Collected data entries:
····················

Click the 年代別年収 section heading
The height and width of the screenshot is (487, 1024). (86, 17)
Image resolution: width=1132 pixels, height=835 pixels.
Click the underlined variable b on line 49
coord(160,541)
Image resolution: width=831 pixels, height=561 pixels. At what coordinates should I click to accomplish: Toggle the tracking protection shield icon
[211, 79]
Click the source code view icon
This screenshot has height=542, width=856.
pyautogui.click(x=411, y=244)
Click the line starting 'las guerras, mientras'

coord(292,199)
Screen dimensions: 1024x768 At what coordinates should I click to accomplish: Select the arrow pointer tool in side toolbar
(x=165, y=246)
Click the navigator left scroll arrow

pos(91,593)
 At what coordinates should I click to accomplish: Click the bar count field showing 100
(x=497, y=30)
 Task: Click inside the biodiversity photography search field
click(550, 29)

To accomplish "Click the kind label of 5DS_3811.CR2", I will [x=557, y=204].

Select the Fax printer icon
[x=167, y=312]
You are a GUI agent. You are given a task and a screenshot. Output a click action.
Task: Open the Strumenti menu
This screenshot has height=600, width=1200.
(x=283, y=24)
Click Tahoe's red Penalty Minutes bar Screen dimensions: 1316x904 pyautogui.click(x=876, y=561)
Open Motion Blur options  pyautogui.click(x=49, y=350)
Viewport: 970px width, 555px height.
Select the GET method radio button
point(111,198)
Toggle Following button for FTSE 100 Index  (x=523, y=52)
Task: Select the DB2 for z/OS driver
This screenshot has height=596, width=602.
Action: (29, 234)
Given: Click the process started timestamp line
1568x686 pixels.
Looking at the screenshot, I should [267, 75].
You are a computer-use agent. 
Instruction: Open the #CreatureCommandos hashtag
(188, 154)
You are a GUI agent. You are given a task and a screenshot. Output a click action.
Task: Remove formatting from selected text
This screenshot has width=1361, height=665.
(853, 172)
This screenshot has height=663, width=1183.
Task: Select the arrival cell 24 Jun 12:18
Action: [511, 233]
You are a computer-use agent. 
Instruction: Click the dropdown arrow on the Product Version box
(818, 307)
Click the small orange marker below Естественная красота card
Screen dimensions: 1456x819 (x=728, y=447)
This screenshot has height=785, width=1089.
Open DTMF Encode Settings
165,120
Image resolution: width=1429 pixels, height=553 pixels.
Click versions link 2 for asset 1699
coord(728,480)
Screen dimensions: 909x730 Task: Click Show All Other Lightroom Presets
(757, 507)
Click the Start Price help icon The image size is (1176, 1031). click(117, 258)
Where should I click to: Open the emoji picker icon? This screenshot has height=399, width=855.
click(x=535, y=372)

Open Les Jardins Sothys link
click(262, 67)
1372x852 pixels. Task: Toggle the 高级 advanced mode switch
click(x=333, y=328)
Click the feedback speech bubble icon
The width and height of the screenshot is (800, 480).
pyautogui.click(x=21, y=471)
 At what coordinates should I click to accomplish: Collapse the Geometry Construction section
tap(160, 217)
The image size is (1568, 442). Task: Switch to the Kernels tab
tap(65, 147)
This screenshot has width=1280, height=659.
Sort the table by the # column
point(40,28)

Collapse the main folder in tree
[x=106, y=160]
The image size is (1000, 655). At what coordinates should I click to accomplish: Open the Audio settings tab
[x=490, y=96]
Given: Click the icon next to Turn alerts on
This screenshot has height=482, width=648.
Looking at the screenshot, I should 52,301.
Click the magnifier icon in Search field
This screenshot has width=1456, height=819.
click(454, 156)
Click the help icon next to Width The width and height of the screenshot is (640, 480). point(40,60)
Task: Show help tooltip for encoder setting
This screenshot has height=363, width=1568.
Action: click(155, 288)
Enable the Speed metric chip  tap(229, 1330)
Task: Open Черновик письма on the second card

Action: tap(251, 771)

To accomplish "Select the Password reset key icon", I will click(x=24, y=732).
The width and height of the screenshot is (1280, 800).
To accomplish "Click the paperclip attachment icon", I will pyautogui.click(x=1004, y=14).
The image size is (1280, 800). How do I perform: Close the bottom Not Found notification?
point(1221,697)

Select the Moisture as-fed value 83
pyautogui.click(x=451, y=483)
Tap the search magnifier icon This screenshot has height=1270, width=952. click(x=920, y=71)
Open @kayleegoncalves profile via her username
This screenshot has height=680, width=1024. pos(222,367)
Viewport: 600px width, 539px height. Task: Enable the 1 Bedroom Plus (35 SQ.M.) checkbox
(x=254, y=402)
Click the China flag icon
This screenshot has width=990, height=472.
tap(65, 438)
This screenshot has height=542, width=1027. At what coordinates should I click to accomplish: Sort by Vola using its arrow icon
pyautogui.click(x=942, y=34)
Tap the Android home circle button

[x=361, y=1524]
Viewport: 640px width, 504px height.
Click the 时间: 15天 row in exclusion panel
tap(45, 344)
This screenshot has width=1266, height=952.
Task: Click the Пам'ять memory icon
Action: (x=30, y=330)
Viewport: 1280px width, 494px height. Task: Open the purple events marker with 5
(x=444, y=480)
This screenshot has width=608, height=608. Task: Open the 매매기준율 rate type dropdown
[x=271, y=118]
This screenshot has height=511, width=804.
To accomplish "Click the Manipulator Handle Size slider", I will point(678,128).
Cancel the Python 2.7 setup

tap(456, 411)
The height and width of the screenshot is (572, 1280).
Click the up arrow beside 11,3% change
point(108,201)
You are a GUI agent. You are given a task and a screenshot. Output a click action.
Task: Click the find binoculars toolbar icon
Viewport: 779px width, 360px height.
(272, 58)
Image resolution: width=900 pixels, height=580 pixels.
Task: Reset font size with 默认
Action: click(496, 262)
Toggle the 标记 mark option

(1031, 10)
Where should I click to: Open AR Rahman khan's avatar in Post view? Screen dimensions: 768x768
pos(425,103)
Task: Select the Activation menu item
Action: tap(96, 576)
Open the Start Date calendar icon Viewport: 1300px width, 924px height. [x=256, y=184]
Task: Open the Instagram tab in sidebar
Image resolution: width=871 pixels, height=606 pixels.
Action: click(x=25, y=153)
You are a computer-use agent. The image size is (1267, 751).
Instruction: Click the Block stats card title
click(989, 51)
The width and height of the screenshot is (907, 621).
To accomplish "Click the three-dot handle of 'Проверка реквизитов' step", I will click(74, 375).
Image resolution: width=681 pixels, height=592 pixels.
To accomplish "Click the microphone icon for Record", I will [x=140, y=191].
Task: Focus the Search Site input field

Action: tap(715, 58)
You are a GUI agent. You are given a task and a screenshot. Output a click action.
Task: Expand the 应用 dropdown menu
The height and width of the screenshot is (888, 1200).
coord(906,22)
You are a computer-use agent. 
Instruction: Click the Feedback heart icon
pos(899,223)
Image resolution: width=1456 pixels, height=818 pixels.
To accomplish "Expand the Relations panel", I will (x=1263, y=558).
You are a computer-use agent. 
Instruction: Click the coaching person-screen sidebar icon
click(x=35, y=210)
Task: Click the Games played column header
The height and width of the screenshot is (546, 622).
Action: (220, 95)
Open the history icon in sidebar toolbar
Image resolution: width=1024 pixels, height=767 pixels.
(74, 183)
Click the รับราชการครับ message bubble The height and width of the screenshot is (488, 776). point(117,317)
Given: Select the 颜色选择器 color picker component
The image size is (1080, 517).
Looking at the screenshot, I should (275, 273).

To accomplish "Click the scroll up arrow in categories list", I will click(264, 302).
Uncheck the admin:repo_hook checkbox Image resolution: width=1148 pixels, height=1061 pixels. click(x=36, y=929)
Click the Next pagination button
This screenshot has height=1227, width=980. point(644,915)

····················

The answer must restate each entry word for word.

WRITTEN RESPONSE.
Click the 年代別年収 section heading
The height and width of the screenshot is (487, 1024). (86, 17)
Image resolution: width=1132 pixels, height=835 pixels.
Click the underlined variable b on line 49
coord(160,541)
Image resolution: width=831 pixels, height=561 pixels. At what coordinates should I click to accomplish: Toggle the tracking protection shield icon
[211, 79]
Click the source code view icon
This screenshot has height=542, width=856.
pyautogui.click(x=411, y=244)
Click the line starting 'las guerras, mientras'

coord(292,199)
Screen dimensions: 1024x768 At what coordinates should I click to accomplish: Select the arrow pointer tool in side toolbar
(x=165, y=246)
Click the navigator left scroll arrow

pos(91,593)
 At what coordinates should I click to accomplish: Click the bar count field showing 100
(x=497, y=30)
 Task: Click inside the biodiversity photography search field
click(550, 29)

To accomplish "Click the kind label of 5DS_3811.CR2", I will [x=557, y=204].

Select the Fax printer icon
[x=167, y=312]
You are a GUI agent. You are given a task and a screenshot. Output a click action.
Task: Open the Strumenti menu
This screenshot has height=600, width=1200.
(x=283, y=24)
Click Tahoe's red Penalty Minutes bar Screen dimensions: 1316x904 pyautogui.click(x=876, y=561)
Open Motion Blur options  pyautogui.click(x=49, y=350)
Viewport: 970px width, 555px height.
Select the GET method radio button
point(111,198)
Toggle Following button for FTSE 100 Index  (x=523, y=52)
Task: Select the DB2 for z/OS driver
This screenshot has height=596, width=602.
Action: (29, 234)
Given: Click the process started timestamp line
1568x686 pixels.
Looking at the screenshot, I should [267, 75].
You are a computer-use agent. 
Instruction: Open the #CreatureCommandos hashtag
(188, 154)
You are a GUI agent. You are given a task and a screenshot. Output a click action.
Task: Remove formatting from selected text
This screenshot has width=1361, height=665.
(853, 172)
This screenshot has height=663, width=1183.
Task: Select the arrival cell 24 Jun 12:18
Action: [511, 233]
You are a computer-use agent. 
Instruction: Click the dropdown arrow on the Product Version box
(818, 307)
Click the small orange marker below Естественная красота card
Screen dimensions: 1456x819 (x=728, y=447)
This screenshot has height=785, width=1089.
Open DTMF Encode Settings
165,120
Image resolution: width=1429 pixels, height=553 pixels.
Click versions link 2 for asset 1699
coord(728,480)
Screen dimensions: 909x730 Task: Click Show All Other Lightroom Presets
(757, 507)
Click the Start Price help icon The image size is (1176, 1031). click(117, 258)
Where should I click to: Open the emoji picker icon? This screenshot has height=399, width=855.
click(x=535, y=372)

Open Les Jardins Sothys link
click(262, 67)
1372x852 pixels. Task: Toggle the 高级 advanced mode switch
click(x=333, y=328)
Click the feedback speech bubble icon
The width and height of the screenshot is (800, 480).
pyautogui.click(x=21, y=471)
 At what coordinates should I click to accomplish: Collapse the Geometry Construction section
tap(160, 217)
The image size is (1568, 442). Task: Switch to the Kernels tab
tap(65, 147)
This screenshot has width=1280, height=659.
Sort the table by the # column
point(40,28)

Collapse the main folder in tree
[x=106, y=160]
The image size is (1000, 655). At what coordinates should I click to accomplish: Open the Audio settings tab
[x=490, y=96]
Given: Click the icon next to Turn alerts on
This screenshot has height=482, width=648.
Looking at the screenshot, I should 52,301.
Click the magnifier icon in Search field
This screenshot has width=1456, height=819.
click(454, 156)
Click the help icon next to Width The width and height of the screenshot is (640, 480). point(40,60)
Task: Show help tooltip for encoder setting
This screenshot has height=363, width=1568.
Action: click(155, 288)
Enable the Speed metric chip  tap(229, 1330)
Task: Open Черновик письма on the second card

Action: tap(251, 771)

To accomplish "Select the Password reset key icon", I will click(x=24, y=732).
The width and height of the screenshot is (1280, 800).
To accomplish "Click the paperclip attachment icon", I will pyautogui.click(x=1004, y=14).
The image size is (1280, 800). How do I perform: Close the bottom Not Found notification?
point(1221,697)

Select the Moisture as-fed value 83
pyautogui.click(x=451, y=483)
Tap the search magnifier icon This screenshot has height=1270, width=952. click(x=920, y=71)
Open @kayleegoncalves profile via her username
This screenshot has height=680, width=1024. pos(222,367)
Viewport: 600px width, 539px height. Task: Enable the 1 Bedroom Plus (35 SQ.M.) checkbox
(x=254, y=402)
Click the China flag icon
This screenshot has width=990, height=472.
tap(65, 438)
This screenshot has height=542, width=1027. At what coordinates should I click to accomplish: Sort by Vola using its arrow icon
pyautogui.click(x=942, y=34)
Tap the Android home circle button

[x=361, y=1524]
Viewport: 640px width, 504px height.
Click the 时间: 15天 row in exclusion panel
tap(45, 344)
This screenshot has width=1266, height=952.
Task: Click the Пам'ять memory icon
Action: (x=30, y=330)
Viewport: 1280px width, 494px height. Task: Open the purple events marker with 5
(x=444, y=480)
This screenshot has width=608, height=608. Task: Open the 매매기준율 rate type dropdown
[x=271, y=118]
This screenshot has height=511, width=804.
To accomplish "Click the Manipulator Handle Size slider", I will point(678,128).
Cancel the Python 2.7 setup

tap(456, 411)
The height and width of the screenshot is (572, 1280).
Click the up arrow beside 11,3% change
point(108,201)
You are a GUI agent. You are given a task and a screenshot. Output a click action.
Task: Click the find binoculars toolbar icon
Viewport: 779px width, 360px height.
(272, 58)
Image resolution: width=900 pixels, height=580 pixels.
Task: Reset font size with 默认
Action: click(496, 262)
Toggle the 标记 mark option

(1031, 10)
Where should I click to: Open AR Rahman khan's avatar in Post view? Screen dimensions: 768x768
pos(425,103)
Task: Select the Activation menu item
Action: tap(96, 576)
Open the Start Date calendar icon Viewport: 1300px width, 924px height. [x=256, y=184]
Task: Open the Instagram tab in sidebar
Image resolution: width=871 pixels, height=606 pixels.
Action: click(x=25, y=153)
You are a computer-use agent. The image size is (1267, 751).
Instruction: Click the Block stats card title
click(989, 51)
The width and height of the screenshot is (907, 621).
To accomplish "Click the three-dot handle of 'Проверка реквизитов' step", I will click(74, 375).
Image resolution: width=681 pixels, height=592 pixels.
To accomplish "Click the microphone icon for Record", I will [x=140, y=191].
Task: Focus the Search Site input field

Action: tap(715, 58)
You are a GUI agent. You are given a task and a screenshot. Output a click action.
Task: Expand the 应用 dropdown menu
The height and width of the screenshot is (888, 1200).
coord(906,22)
You are a computer-use agent. 
Instruction: Click the Feedback heart icon
pos(899,223)
Image resolution: width=1456 pixels, height=818 pixels.
To accomplish "Expand the Relations panel", I will (x=1263, y=558).
You are a computer-use agent. 
Instruction: Click the coaching person-screen sidebar icon
click(x=35, y=210)
Task: Click the Games played column header
The height and width of the screenshot is (546, 622).
Action: (220, 95)
Open the history icon in sidebar toolbar
Image resolution: width=1024 pixels, height=767 pixels.
(74, 183)
Click the รับราชการครับ message bubble The height and width of the screenshot is (488, 776). point(117,317)
Given: Select the 颜色选择器 color picker component
The image size is (1080, 517).
Looking at the screenshot, I should (275, 273).

To accomplish "Click the scroll up arrow in categories list", I will click(264, 302).
Uncheck the admin:repo_hook checkbox Image resolution: width=1148 pixels, height=1061 pixels. click(x=36, y=929)
Click the Next pagination button
This screenshot has height=1227, width=980. point(644,915)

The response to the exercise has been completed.